If $A$ is a set and $f$ is a $\rho f$-ary operation on $A$, then we may write $f \colon A^{\rho f} \to A$. On the other hand, as the natural number $\rho f$ denotes the set $\{0, 1, \dots, \rho f -1\}$, a function $a \colon \rho f \to A$ can be identified with its graph, which is simply a $\rho f$-tuple of elements from $A$; that is, $a i : A$, for each $i: \rho f$. Then, by identifying the $\rho f$-th power $A^{\rho f}$ with the type $\rho f \to A$ of functions from $\{0, 1, \dots, \rho f -1\}$ to $A$, we thus identify the function type $A^{\rho f} \to A$ with the type $(\rho f \to A) \to A$.

Examples.
a. If $g \colon (\underline{m} \to A) \to A$ is an $\underline{m}$-ary operation on $A$ and if $a : \underline{m} \to A$, then $g a = g(a_0, a_1, \dots, a_{m-1})$ has type $A$.
b. If $f \colon (\rho f \to B) \to B$ is a $\rho f$-ary operation on $B$, if $a \colon \rho f \to A$ is a $\rho f$-tuple on $A$, and if $h \colon A \to B$, then of course $h \circ a \colon \rho f \to B$, so $f (h \circ a)$ has type $B$.
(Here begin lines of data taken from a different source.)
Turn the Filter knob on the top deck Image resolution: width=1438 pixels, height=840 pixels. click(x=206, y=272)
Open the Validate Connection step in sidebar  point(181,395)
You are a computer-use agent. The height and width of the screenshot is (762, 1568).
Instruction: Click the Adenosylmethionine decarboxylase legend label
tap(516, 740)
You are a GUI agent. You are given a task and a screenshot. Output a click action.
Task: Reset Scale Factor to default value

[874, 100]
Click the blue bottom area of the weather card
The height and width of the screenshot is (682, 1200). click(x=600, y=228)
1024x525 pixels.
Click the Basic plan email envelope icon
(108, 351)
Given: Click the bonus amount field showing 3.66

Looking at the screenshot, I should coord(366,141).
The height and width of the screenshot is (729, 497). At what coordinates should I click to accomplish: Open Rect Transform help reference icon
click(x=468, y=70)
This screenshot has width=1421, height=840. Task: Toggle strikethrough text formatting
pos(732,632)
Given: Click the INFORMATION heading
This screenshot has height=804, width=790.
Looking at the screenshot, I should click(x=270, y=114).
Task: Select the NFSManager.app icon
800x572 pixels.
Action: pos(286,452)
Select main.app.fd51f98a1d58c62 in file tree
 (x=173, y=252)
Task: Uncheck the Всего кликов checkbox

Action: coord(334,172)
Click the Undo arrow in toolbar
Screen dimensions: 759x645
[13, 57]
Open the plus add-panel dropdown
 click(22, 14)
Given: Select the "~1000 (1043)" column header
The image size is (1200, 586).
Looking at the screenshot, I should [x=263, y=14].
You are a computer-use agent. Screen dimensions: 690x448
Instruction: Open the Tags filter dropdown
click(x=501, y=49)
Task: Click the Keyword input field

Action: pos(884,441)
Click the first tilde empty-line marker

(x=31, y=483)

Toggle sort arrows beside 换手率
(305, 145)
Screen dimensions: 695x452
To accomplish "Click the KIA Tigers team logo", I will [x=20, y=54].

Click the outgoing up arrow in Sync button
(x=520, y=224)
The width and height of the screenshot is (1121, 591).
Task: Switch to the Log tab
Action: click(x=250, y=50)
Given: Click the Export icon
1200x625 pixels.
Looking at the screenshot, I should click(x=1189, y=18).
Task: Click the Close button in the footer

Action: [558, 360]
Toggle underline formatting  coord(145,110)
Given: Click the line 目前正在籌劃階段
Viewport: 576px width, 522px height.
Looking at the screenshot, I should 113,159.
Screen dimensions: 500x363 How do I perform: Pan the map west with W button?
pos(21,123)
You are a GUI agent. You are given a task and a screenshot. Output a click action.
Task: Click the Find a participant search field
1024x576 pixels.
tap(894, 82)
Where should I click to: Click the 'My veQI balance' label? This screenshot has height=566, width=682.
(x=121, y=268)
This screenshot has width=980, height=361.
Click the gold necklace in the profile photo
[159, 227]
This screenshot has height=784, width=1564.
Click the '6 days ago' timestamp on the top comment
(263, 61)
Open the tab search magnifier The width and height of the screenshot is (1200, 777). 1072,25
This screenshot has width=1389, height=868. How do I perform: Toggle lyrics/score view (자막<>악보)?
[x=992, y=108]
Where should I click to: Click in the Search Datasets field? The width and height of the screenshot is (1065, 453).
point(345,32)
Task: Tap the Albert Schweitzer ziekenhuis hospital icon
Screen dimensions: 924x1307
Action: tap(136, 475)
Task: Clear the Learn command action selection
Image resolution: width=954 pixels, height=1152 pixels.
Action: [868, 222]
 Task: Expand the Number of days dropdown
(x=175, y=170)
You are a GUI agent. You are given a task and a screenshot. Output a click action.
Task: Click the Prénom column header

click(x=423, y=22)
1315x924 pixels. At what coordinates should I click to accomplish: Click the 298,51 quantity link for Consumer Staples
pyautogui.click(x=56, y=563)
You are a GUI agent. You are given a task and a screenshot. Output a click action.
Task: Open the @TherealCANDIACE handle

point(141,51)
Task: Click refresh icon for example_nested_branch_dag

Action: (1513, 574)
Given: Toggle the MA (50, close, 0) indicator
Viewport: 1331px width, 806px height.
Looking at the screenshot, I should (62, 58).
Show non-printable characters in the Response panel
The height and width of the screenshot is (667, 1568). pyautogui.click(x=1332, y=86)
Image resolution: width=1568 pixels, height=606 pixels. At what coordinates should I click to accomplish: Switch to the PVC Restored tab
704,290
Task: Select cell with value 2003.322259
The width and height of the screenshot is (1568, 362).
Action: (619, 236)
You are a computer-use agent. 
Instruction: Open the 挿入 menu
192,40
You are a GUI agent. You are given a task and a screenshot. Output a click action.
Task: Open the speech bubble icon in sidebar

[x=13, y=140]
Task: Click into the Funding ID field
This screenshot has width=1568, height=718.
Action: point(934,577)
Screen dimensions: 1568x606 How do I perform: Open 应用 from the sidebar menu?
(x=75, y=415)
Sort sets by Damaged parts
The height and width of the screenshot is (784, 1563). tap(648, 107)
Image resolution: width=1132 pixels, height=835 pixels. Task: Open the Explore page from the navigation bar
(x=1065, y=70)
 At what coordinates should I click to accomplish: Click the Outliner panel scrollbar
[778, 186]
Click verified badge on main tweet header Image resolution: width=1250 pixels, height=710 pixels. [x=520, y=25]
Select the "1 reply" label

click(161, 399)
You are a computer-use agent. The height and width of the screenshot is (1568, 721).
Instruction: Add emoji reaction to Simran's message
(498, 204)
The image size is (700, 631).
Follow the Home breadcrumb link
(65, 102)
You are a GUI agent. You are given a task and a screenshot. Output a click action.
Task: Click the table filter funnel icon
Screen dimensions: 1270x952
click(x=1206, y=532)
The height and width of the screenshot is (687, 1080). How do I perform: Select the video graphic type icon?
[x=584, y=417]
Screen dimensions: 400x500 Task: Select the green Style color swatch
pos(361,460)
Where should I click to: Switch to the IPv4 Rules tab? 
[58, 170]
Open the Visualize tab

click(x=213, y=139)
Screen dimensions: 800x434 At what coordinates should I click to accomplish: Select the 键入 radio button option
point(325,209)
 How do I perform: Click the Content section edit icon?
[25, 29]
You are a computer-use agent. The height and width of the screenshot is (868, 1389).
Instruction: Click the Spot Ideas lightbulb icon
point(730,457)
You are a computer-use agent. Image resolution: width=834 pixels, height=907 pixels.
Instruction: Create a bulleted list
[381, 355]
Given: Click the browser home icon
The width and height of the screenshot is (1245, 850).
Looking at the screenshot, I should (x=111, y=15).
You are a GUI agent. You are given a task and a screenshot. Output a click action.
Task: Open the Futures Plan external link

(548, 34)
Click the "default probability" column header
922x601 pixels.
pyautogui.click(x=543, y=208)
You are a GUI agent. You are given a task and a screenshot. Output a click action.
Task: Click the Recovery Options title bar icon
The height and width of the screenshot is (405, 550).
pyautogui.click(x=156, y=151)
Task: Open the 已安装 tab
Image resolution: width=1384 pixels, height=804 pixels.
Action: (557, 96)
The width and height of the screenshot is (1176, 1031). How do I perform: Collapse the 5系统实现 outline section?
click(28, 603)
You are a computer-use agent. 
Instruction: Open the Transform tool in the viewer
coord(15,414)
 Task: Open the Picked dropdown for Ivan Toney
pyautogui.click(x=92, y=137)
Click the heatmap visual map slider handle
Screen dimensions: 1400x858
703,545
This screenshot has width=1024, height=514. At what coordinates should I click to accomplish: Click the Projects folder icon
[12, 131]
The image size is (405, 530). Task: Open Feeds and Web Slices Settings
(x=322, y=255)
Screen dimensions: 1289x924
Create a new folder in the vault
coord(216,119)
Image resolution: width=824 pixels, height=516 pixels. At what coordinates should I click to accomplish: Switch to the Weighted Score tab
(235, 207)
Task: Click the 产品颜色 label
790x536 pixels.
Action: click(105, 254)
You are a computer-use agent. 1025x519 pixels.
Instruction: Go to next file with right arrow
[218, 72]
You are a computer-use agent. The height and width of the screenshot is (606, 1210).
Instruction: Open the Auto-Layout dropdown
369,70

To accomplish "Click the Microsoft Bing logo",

Generalized composition. We summarize in a single sentence the final result of our previous post on general composition. If $f\colon (\underline n \to A) \to A$ and if $g : \Pi_{i:\underline{n}} (\underline{k_i} \to A) \to A$ and $a : \Pi_{i : \underline{n}}(\underline{k_i} \to A)$, then $\mathbf{eval}\circ \mathbf{fork}(g)(a)$ has type $\underline{n} \to A$, which is the domain type of $f$; therefore, $f \circ (\mathbf{eval}\circ \mathbf{fork}(g) (a))$ has type $A$, as desired. See the post on general composition for details.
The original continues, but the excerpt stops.